[Stored data]
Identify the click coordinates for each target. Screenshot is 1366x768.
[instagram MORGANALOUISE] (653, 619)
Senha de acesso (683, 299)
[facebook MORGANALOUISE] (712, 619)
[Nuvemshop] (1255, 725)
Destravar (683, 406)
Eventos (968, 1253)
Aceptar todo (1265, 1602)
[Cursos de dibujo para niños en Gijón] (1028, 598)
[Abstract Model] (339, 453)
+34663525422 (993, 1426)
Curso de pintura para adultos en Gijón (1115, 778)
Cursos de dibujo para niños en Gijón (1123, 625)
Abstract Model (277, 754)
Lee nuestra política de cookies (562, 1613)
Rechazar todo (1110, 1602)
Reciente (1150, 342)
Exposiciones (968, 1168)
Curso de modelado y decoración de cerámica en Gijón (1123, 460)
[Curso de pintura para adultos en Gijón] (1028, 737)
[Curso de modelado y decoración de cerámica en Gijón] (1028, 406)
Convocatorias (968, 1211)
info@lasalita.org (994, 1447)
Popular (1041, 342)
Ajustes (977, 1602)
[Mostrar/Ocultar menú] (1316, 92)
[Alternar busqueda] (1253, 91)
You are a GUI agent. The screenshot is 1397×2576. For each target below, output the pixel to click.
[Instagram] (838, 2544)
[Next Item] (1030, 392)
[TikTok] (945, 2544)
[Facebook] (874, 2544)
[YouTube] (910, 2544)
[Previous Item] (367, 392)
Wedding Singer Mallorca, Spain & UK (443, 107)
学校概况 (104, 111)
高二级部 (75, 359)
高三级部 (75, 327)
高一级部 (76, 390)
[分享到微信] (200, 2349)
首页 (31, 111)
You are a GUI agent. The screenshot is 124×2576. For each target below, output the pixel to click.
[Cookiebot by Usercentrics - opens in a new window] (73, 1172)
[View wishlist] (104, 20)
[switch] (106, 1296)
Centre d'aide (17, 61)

§ **Required action**:
Copy every entry exactly.

§ **Result**:
Identify the click coordinates for each target. Screenshot is 1366x768.
[instagram MORGANALOUISE] (653, 619)
Senha de acesso (683, 299)
[facebook MORGANALOUISE] (712, 619)
[Nuvemshop] (1255, 725)
Destravar (683, 406)
Eventos (968, 1253)
Aceptar todo (1265, 1602)
[Cursos de dibujo para niños en Gijón] (1028, 598)
[Abstract Model] (339, 453)
+34663525422 (993, 1426)
Curso de pintura para adultos en Gijón (1115, 778)
Cursos de dibujo para niños en Gijón (1123, 625)
Abstract Model (277, 754)
Lee nuestra política de cookies (562, 1613)
Rechazar todo (1110, 1602)
Reciente (1150, 342)
Exposiciones (968, 1168)
Curso de modelado y decoración de cerámica en Gijón (1123, 460)
[Curso de pintura para adultos en Gijón] (1028, 737)
[Curso de modelado y decoración de cerámica en Gijón] (1028, 406)
Convocatorias (968, 1211)
info@lasalita.org (994, 1447)
Popular (1041, 342)
Ajustes (977, 1602)
[Mostrar/Ocultar menú] (1316, 92)
[Alternar busqueda] (1253, 91)
You are a GUI agent. The screenshot is 1397×2576. For each target below, output the pixel to click.
[Instagram] (838, 2544)
[Next Item] (1030, 392)
[TikTok] (945, 2544)
[Facebook] (874, 2544)
[YouTube] (910, 2544)
[Previous Item] (367, 392)
Wedding Singer Mallorca, Spain & UK (443, 107)
学校概况 (104, 111)
高二级部 (75, 359)
高三级部 (75, 327)
高一级部 (76, 390)
[分享到微信] (200, 2349)
首页 (31, 111)
You are a GUI agent. The screenshot is 124×2576. For each target below, output the pixel to click.
[Cookiebot by Usercentrics - opens in a new window] (73, 1172)
[View wishlist] (104, 20)
[switch] (106, 1296)
Centre d'aide (17, 61)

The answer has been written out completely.